The Pluses and Minuses of Social Media and User-generated Content
At the recent eLearning Guild conference in Orlando, I was asked to lead an Espresso Cafe roundtable discussion on a topic of interest.
My topic: The Pluses and Minuses of Social Media and User-generated Content.
I promised folks from my three sessions that I'd post all the results. Here they are:
Plusses:
- Users engaged.
- Relevant to the users.
- Not-distracting, real-world.
- Enables learning when training experts not available.
- Can augment online courses.
- Can capture water-cooler talk (that would have happened anyway).
- Opportunity to debunk inaccuracies.
- Capture institutional knowledge.
- Enables the use of internal experts for informal learning.
- Because informal, can be more comfortable to use for people of different languages and/or cultures. Or different socio-economic groups as well.
- More of an equal exchange. Leveling the playing field. Creating more democratic or egalitarian organizations.
- Novel, interesting.
- Quick feedback on what doesn't work.
- Not corporate-down, so more likely to be attended to without skepticism, jadedness, etc.

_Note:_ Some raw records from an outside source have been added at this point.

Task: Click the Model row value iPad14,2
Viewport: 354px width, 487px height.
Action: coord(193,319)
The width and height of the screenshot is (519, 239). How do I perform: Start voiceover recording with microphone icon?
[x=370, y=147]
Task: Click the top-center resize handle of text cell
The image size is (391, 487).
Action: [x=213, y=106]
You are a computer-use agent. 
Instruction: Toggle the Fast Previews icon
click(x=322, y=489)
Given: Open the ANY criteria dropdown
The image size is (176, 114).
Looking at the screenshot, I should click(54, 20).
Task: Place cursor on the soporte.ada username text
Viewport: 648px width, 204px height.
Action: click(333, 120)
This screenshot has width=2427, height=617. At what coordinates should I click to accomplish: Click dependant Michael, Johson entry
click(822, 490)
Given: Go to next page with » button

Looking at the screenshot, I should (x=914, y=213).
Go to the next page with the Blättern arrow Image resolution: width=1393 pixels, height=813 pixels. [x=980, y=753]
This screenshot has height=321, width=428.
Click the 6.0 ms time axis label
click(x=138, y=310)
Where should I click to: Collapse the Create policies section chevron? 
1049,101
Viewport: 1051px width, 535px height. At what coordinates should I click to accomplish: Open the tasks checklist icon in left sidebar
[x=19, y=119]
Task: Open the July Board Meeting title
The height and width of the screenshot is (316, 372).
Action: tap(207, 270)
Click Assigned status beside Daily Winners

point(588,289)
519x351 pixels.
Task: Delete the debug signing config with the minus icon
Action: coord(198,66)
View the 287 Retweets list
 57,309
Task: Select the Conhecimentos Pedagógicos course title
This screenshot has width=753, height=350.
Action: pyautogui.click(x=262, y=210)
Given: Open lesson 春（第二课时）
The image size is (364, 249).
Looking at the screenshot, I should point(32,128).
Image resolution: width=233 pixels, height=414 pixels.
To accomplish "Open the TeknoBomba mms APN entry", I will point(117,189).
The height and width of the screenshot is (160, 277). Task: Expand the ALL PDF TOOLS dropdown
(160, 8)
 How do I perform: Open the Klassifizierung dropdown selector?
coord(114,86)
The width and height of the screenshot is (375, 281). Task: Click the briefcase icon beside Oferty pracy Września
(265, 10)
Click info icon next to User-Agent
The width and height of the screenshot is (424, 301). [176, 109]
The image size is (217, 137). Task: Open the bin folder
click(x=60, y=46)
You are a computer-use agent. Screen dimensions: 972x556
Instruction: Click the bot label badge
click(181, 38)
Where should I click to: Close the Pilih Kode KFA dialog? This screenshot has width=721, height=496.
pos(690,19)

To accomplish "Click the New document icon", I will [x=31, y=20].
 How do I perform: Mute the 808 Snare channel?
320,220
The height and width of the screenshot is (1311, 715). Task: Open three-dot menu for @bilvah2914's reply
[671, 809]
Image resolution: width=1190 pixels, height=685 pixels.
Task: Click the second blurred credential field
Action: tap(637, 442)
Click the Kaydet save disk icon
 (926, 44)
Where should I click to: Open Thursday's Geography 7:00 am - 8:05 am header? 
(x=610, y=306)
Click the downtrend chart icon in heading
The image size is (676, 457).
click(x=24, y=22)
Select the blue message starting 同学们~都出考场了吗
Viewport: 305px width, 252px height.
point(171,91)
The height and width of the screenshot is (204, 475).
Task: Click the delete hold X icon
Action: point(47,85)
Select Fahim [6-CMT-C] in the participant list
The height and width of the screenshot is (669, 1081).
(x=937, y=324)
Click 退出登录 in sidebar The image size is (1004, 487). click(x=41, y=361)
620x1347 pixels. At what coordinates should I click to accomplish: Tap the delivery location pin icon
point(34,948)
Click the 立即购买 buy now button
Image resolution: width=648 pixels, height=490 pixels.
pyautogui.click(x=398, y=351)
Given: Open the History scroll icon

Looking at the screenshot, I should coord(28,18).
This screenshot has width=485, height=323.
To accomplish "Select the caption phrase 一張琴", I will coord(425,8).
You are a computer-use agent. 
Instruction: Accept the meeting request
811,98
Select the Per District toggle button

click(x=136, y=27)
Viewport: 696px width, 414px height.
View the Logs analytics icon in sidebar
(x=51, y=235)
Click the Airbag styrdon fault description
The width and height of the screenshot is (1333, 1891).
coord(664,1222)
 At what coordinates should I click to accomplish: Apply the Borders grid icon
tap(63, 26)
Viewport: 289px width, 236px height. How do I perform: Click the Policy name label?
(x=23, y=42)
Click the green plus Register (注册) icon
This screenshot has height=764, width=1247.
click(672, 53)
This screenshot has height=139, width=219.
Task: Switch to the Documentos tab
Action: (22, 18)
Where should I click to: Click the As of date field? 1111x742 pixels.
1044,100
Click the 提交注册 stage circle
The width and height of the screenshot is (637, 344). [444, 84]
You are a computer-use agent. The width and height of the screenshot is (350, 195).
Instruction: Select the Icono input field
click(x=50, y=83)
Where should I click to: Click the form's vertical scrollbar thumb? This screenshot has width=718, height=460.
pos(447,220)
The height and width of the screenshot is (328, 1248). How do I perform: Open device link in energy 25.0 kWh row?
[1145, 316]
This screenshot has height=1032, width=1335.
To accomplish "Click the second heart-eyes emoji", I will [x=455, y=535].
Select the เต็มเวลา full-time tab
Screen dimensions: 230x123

- Opportunity to connect with customers.
- Keep up with younger workers coming in.
- Headquarters experts may not be as trusted as those who work on the ground.
- Timely, instant updates.
- Get details from someone who actually does the job.
- Emotional connection.
- Convenience.
- No geographic boundaries.
- RSS feeds enables more targeted info.
- Employees may be able to affect policy.
- Could make us improve our policies for fear of law suits. (Like this: stuff that's posted can be used in court. Organization then has impetus to make changes quickly).
- Questions coming first is a good learning design.
- Can give organization more of a sense of what's going on in the field.
- Cheap.
- Builds community if people are tackling serious issues together.
- Feeling engaged.
- Employees have instant access to experts.
- Another data source.
- Develop connections. Know who knows who AND who knows what.
- Enables virtual relationships.
- More reflective–learners have to reflect to write, to learn deeper.
- Wisdom of the crowd.
- Opens up links to other things. Sets agenda, letting people know that there are other things.
- Generate buzz.
- Smile sheets shared. (Rate my teacher. Rate my professor).
- Best practices are distributed.
- Will make things easier. Info at fingertips.
Minuses:
- Might have to get used to it.
- How do you make it usable?
- Duplicate information.
- How to make pertinent information instantly accessible.
- Opening up floodgates.
- Cultural hurdles and disconnects.
- Competes with other channels of information.
- Perhaps top-level buy-in is required.
- A big distraction. Time user.
- Productivity drain.
- One more thing to do.
- We are still learning how to utilize wisely.
- May need support, maintenance, and the resources thereof.
- Information may not translate to behavior without directed support.
- How to confirm validity of content.
- Info can be used in lawsuits.
- Is the time beneficial?
- Danger of noise. Hard to get to best information.
- Time to create.
- Hard to measure. Maybe we're fooling ourselves.
- Could be incorrect/bad information.
- Could be offensive information.
- Must bring people up-to-speed on technology.
- Can create cliques.
- Time suck–filling up on candy.
- Dangers of giving censors power.
- Do these media self-select different types of people, biasing information gathered?
- Time is our most limited resource. The key organizational-productivity leverage point.
- Often implemented without planning, no marketing, no preparation, etc.
- Sometimes systems have no purpose. So costs/time not parlayed to maximum effect.
- Unnatural groups may not work, may have difficulties.
- One or a few can take over.
- Example: General in military told story of how soldiers posted how to defuse an IED. Info was wrong. 2 died. Enemies can use information too.
- Many see this as the be-all end-all, creating big blind spots, overzealous implementation, poor planning, poor focus.
- Potential permanence of information and/or systems.
- Personal vs. work issues may arise.
Thanks to all the folks who contributed to my discussions. It was kind of hard to hear, but here are the names to thank: Nancy, Leslie, Terra, Pat, Sonya, Betsy, Michael, David, David, Ann, Joyce, Nancy, Chris, Chris, Richard, John, Susan, Paula, John.